RECORDS FOR THIS EXERCISE:
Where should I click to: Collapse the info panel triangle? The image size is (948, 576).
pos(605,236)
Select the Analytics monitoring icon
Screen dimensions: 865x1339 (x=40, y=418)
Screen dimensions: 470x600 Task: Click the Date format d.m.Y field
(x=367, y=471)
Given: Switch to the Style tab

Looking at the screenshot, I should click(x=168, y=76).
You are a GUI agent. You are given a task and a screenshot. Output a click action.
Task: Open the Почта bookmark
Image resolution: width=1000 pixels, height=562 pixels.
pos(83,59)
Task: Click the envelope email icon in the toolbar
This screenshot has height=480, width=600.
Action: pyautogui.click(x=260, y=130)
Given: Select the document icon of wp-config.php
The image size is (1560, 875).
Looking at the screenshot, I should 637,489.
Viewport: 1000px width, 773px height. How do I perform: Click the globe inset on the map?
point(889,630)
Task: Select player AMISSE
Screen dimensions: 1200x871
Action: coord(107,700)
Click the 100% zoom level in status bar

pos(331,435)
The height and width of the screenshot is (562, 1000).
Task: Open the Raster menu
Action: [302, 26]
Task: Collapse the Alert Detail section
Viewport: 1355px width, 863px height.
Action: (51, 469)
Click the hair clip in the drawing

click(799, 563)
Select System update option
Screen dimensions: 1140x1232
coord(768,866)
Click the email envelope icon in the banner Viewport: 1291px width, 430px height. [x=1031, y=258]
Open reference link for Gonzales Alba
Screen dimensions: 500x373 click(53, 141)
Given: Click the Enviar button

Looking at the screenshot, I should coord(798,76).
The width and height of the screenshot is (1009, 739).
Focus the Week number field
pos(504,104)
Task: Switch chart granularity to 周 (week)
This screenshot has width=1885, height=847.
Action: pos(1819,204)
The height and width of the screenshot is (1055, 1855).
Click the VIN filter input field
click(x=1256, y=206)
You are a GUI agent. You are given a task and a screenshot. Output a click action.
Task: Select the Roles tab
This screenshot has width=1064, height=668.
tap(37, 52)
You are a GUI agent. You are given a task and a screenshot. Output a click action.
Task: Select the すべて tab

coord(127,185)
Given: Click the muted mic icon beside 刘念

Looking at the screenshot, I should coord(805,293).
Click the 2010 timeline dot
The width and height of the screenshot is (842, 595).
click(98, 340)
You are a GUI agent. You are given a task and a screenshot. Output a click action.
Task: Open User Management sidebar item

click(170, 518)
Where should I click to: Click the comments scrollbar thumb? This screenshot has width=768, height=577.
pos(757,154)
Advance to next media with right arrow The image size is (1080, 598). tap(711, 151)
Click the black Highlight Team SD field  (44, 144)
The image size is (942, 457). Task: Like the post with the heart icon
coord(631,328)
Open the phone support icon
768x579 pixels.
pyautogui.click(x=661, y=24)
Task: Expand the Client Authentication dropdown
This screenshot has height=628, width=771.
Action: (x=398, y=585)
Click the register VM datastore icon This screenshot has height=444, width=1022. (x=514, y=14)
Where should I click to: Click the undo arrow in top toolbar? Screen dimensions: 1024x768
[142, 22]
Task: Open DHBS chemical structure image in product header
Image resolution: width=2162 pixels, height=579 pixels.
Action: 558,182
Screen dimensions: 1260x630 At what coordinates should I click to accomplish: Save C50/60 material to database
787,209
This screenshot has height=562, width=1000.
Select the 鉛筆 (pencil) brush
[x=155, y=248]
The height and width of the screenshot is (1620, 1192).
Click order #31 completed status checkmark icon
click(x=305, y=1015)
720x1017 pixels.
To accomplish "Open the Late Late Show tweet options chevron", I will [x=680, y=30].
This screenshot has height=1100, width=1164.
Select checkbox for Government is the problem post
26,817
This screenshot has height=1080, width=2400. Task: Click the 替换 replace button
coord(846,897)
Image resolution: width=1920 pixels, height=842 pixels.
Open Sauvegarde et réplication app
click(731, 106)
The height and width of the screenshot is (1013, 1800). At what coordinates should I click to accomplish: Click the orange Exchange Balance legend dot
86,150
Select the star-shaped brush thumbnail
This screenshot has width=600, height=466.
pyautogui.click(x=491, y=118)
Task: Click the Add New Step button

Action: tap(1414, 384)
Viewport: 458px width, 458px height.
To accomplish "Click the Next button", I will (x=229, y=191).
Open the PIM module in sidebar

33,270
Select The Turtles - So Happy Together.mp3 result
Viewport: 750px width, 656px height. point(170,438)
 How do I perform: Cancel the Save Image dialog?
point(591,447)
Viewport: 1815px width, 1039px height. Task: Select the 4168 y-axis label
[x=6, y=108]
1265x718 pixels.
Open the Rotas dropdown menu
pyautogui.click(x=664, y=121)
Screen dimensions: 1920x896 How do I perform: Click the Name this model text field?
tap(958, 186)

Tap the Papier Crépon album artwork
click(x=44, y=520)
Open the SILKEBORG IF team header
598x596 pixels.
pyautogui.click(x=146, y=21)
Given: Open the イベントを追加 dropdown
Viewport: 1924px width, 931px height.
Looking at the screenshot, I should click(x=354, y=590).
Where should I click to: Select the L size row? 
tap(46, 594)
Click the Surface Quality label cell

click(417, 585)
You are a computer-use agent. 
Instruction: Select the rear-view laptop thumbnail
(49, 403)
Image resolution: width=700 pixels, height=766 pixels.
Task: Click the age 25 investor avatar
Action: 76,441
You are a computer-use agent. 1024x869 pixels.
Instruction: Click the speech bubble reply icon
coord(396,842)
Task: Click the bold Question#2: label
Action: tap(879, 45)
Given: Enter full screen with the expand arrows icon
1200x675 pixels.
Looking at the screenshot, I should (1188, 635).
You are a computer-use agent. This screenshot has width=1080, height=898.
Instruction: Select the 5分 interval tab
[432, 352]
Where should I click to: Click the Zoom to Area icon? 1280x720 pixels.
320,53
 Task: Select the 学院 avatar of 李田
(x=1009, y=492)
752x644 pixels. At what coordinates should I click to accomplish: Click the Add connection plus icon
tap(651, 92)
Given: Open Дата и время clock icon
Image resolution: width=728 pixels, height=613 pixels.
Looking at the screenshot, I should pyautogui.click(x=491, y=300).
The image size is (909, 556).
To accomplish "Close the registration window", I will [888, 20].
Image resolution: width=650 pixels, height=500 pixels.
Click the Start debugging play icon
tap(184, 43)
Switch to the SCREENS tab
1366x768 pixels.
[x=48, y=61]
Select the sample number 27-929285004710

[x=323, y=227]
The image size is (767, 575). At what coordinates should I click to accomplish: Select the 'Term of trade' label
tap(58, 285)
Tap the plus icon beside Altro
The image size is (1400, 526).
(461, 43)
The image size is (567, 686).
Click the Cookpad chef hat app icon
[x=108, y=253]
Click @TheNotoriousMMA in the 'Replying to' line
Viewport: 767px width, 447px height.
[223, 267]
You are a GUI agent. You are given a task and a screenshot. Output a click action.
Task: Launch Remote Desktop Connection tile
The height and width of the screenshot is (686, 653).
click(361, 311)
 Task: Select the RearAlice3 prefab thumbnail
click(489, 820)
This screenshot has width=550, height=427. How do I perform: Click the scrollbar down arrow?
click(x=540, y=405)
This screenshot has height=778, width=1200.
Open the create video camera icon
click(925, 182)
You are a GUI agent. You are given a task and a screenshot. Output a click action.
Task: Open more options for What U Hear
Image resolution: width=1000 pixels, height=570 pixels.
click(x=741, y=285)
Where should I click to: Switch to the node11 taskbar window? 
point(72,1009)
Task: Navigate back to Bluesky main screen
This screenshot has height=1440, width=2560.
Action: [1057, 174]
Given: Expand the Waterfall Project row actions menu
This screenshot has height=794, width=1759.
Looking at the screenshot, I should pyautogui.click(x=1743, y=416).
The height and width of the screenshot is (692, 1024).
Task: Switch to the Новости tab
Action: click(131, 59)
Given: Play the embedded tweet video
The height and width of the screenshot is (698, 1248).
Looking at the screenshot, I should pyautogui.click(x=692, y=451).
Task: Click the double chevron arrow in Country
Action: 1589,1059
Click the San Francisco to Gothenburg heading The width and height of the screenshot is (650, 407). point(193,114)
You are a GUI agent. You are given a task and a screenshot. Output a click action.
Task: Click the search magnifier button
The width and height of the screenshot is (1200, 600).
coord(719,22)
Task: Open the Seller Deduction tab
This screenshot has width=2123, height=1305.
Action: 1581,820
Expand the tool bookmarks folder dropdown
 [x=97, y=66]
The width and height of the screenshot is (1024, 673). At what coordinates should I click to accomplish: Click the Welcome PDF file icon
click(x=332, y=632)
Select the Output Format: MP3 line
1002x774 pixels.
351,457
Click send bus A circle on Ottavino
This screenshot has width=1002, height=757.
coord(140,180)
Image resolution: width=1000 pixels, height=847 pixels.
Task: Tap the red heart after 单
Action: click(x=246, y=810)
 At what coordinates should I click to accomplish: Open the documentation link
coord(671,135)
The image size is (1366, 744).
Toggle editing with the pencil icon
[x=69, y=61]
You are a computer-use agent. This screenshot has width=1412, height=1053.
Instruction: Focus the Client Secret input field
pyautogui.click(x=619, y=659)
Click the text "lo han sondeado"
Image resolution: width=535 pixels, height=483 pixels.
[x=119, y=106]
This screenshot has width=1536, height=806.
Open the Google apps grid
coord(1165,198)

WORK INSTRUCTIONS:
Using the listing above, return word for word each line from the one that has "Given: Click the Enviar button" through the one that has "Click the register", and no line outside that range.

WRITTEN RESPONSE:
Given: Click the Enviar button

Looking at the screenshot, I should coord(798,76).
The width and height of the screenshot is (1009, 739).
Focus the Week number field
pos(504,104)
Task: Switch chart granularity to 周 (week)
This screenshot has width=1885, height=847.
Action: pos(1819,204)
The height and width of the screenshot is (1055, 1855).
Click the VIN filter input field
click(x=1256, y=206)
You are a GUI agent. You are given a task and a screenshot. Output a click action.
Task: Select the Roles tab
This screenshot has width=1064, height=668.
tap(37, 52)
You are a GUI agent. You are given a task and a screenshot. Output a click action.
Task: Select the すべて tab

coord(127,185)
Given: Click the muted mic icon beside 刘念

Looking at the screenshot, I should coord(805,293).
Click the 2010 timeline dot
The width and height of the screenshot is (842, 595).
click(98, 340)
You are a GUI agent. You are given a task and a screenshot. Output a click action.
Task: Open User Management sidebar item

click(170, 518)
Where should I click to: Click the comments scrollbar thumb? This screenshot has width=768, height=577.
pos(757,154)
Advance to next media with right arrow The image size is (1080, 598). tap(711, 151)
Click the black Highlight Team SD field  (44, 144)
The image size is (942, 457). Task: Like the post with the heart icon
coord(631,328)
Open the phone support icon
768x579 pixels.
pyautogui.click(x=661, y=24)
Task: Expand the Client Authentication dropdown
This screenshot has height=628, width=771.
Action: (x=398, y=585)
Click the register VM datastore icon This screenshot has height=444, width=1022. (x=514, y=14)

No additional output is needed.